If released to soil, the substance is expected to have low mobility based upon a measured Koc of 9.1E22 L/kg. Volatilization from moist soil surfaces is not expected to be an important fate process based upon an estimated Henry's Law constant of .0506 Pa m³/mol at 25°C. The substance is not expected to volatilize from dry soil surfaces based upon its estimated vapor pressure.


The substance is expected to slowly biodegrade under aerobic conditions and it is possible that the rate of biodegradation may be limited by the rate of hydrolysis of the test substance and/or the rate with which the substance dissolves. Modelling of possible biodegradation pathways indicate that aerobic degradation is likely, the first steps in this being hydrolysis to trimellitic acid and 2 -ethylhexanol, both of which have been shown to be readily biodegradable. Degradation of the registered substance under aerobic conditions has been examined in two aquatic sediment systems at 12°C. One metabolite was formed in both studied water-sediment systems at levels greater than 10 % of the applied radioactivity. This metabolite was identified in both systems as the di-esters of the parent substance, a tri-ester. Minor metabolites were identified as the mono-esters and trimellitic acid together with one other, unidentified, minor metabolite. The DT50 of the parent substance from the two systems was <1 day from the water phase, 39 -54 days from the sediment phase and 16 -25 days from the total system. There was evidence that mineralisation occurs, significant levels of radio-labelled carbon dioxide being measured. The mineralisation rate, based on carbon dioxide production, was 0.126 - 0.166 for both systems. Degradation and dissipation of the substance has been demonstrated to be bi-phasic within a water-sediment system.

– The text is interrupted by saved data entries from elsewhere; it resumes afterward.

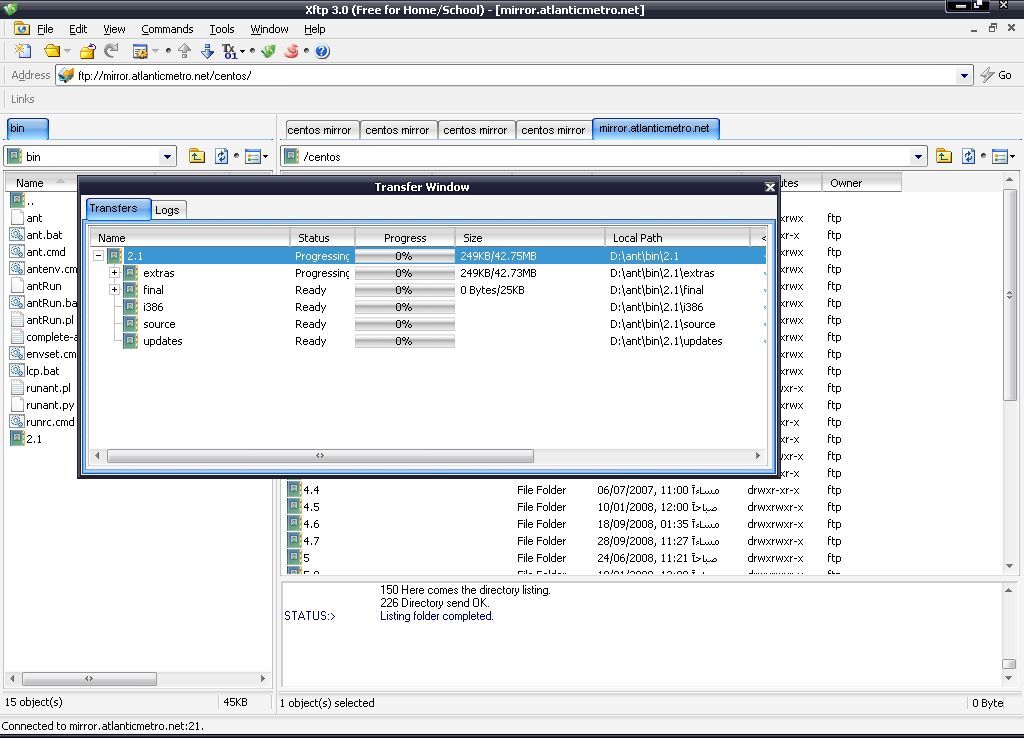The image size is (1024, 738).
Task: Open the Commands menu
Action: (x=167, y=29)
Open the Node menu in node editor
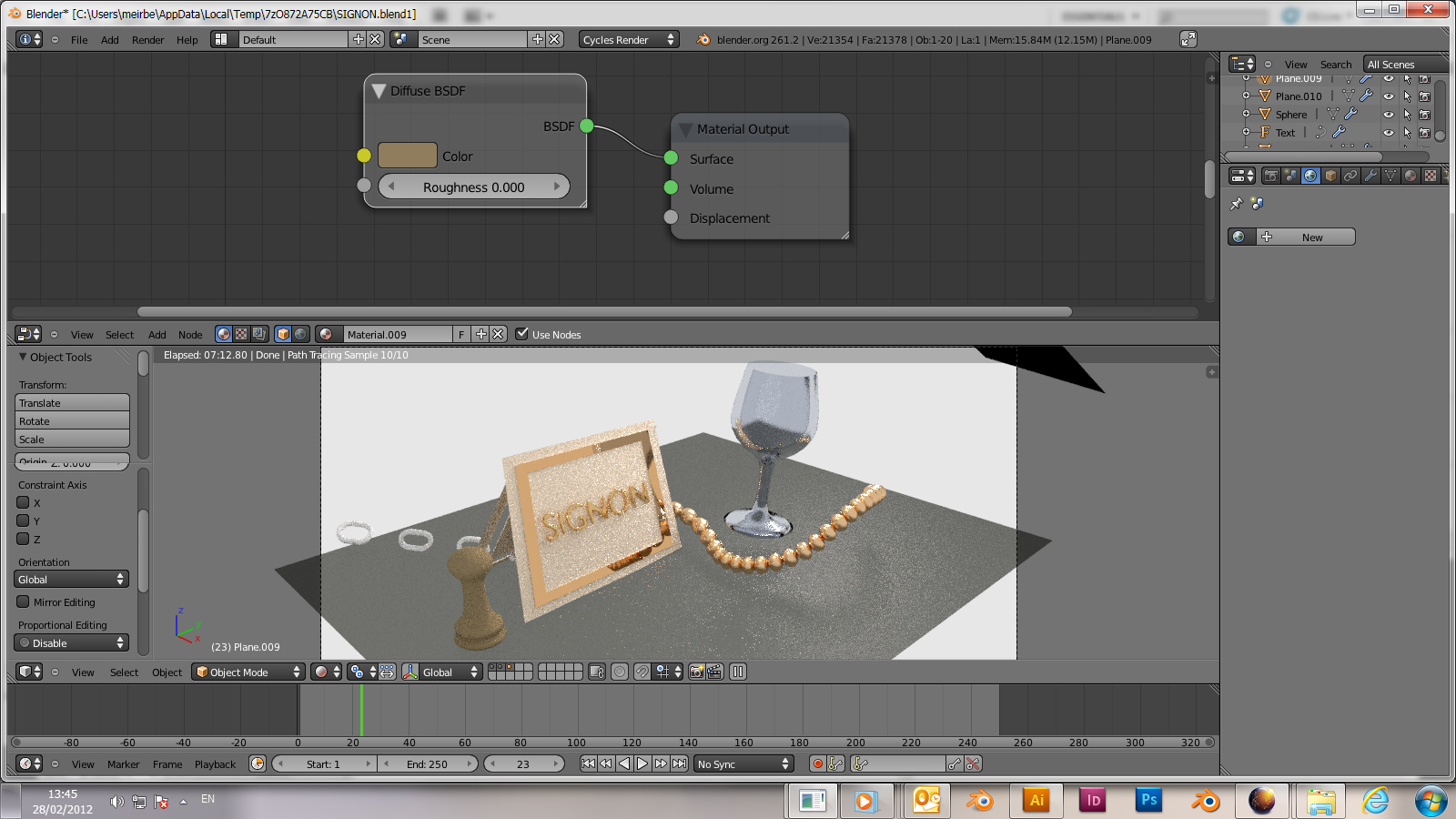The height and width of the screenshot is (819, 1456). click(x=190, y=335)

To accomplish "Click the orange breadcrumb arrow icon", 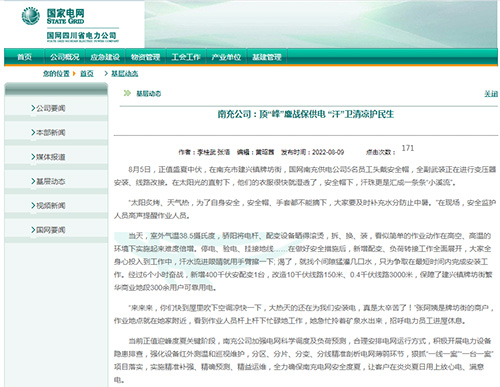I will click(74, 73).
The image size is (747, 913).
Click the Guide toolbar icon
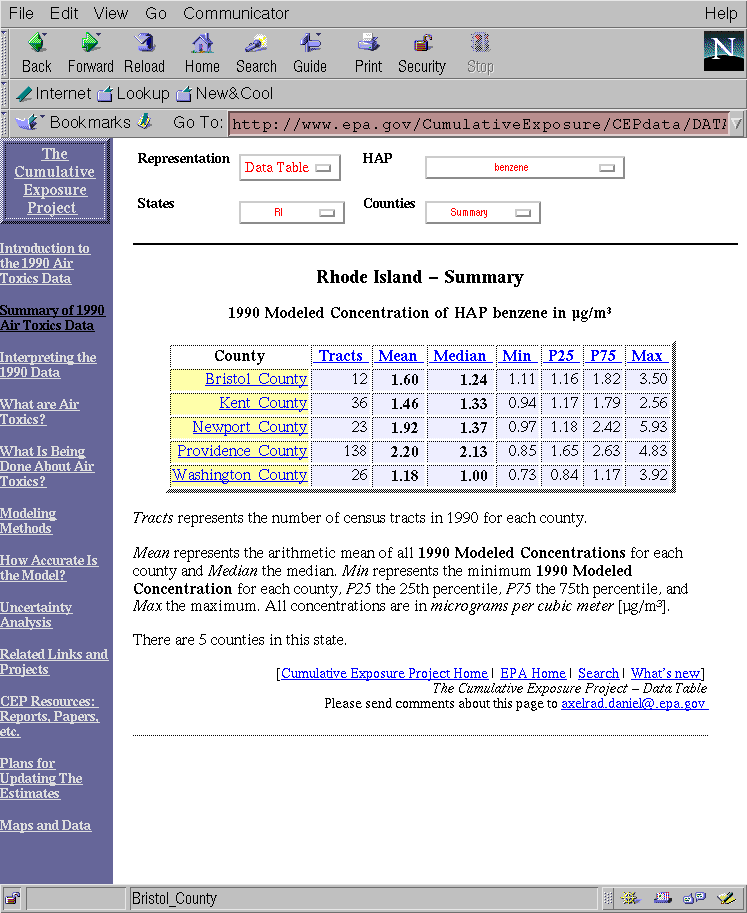coord(310,44)
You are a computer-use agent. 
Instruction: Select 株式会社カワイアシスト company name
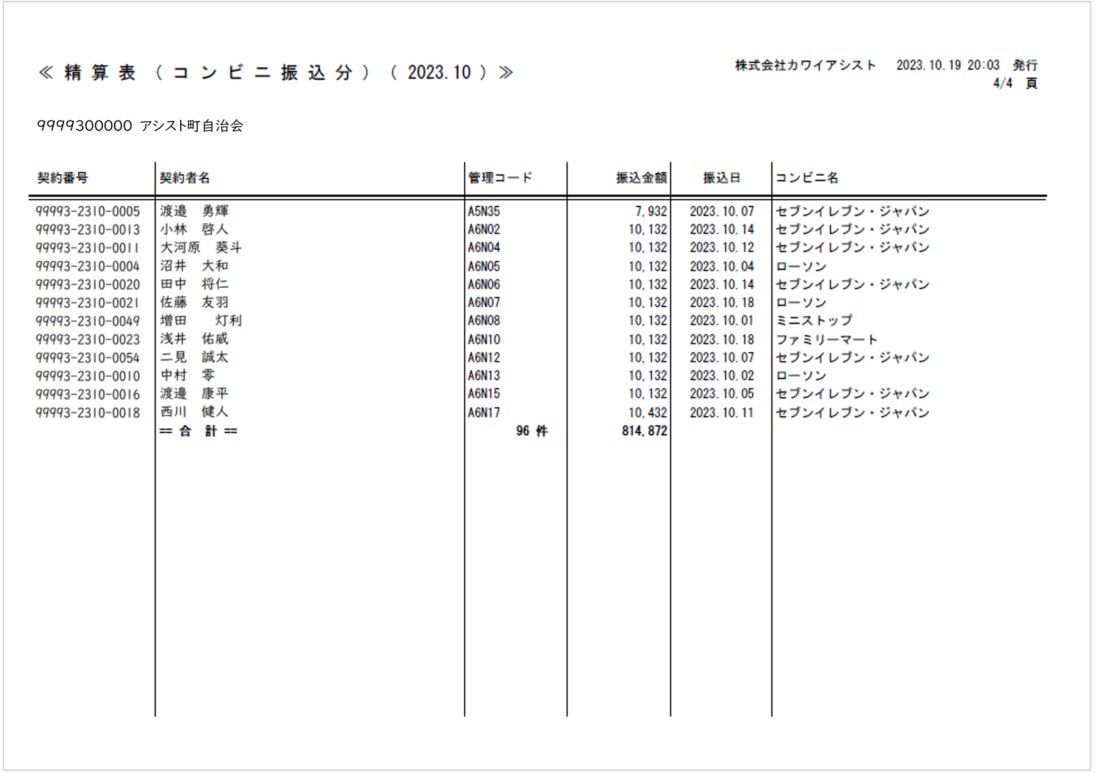click(805, 65)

Dissipation was driven by multiple processes - partition into the water and the sediment phase, initial degradation to di-esters of the parent compound followed by further degradation and formation of carbon dioxide. The registered substance does not fulfil the persistence criterion according to REACH, Annex XIII for fresh water sediment (degradation half-life for fresh water sediment > 120 days) and would not therefore require classification as persistent (P) or very persistent (vP).


Bioaccumulation potential has been evaluated in fish according to OECD test methods. A measured BCF of up to 2.7 suggests the potential for bioconcentration in aquatic organisms is low. However, there are some uncertainties in the experimental data mainly due to testing at concentrations above the water solubility of the substance by the use of solubilising agents which are recognised as having the potential to lead to an underestimation of the BCF. Information for the potential of a substance to bioaccumulate within aquatic organisms may be obtained from toxicokinetic studies with mammals, the available information on TOTM indicating that the parent substance is poorly absorbed. Dermal absorption is expected to be negligible (see Section 7.1.2). Studies in the rat (see Section7.1.1) indicate that, following oral administration, hydrolysis to the di-ester and mono-ester with release of 2-ethylhexanol occurs. Modelling to predict likely biodegradation/environmental metabolites indicates the same with complete ester hydrolysis to trimellitic acid and 2-ethylhexanol, both of which are readily biodegradable (See Section 5.2.1 – Biodegradation in water: screening tests – Pathway modelling). Q(S)AR estimate of the bioconcentration factor using the model NTP NICEATM indicate, for the substance itself, 387 L/Kg wet wt:

Extending the estimates of the bioconcentration factor using the EPA Epi Suite, we have:

Di-ester (CAS 58978-43-1): 56.2 L/kg wet wt at default logPow 7.93 and water solubility 0.31μg/L

Mono-ester (CAS 68735-92-2): 3.2 L/kg wet wt at default logPow 4.61 and water solubility 1043μg/L

Trimellitic acid (CAS 528-44-9): 3.2 L/kg wet wt at default logPow 0.95 and water solubility 5963 mg/L

2-ethylhexanol (CAS 104-76-7): 29.5 L/kg wet wt at default logPow 2.73 and water solubility 1379 mg/L

These considerations suggest that the potential for bioaccumulation is low.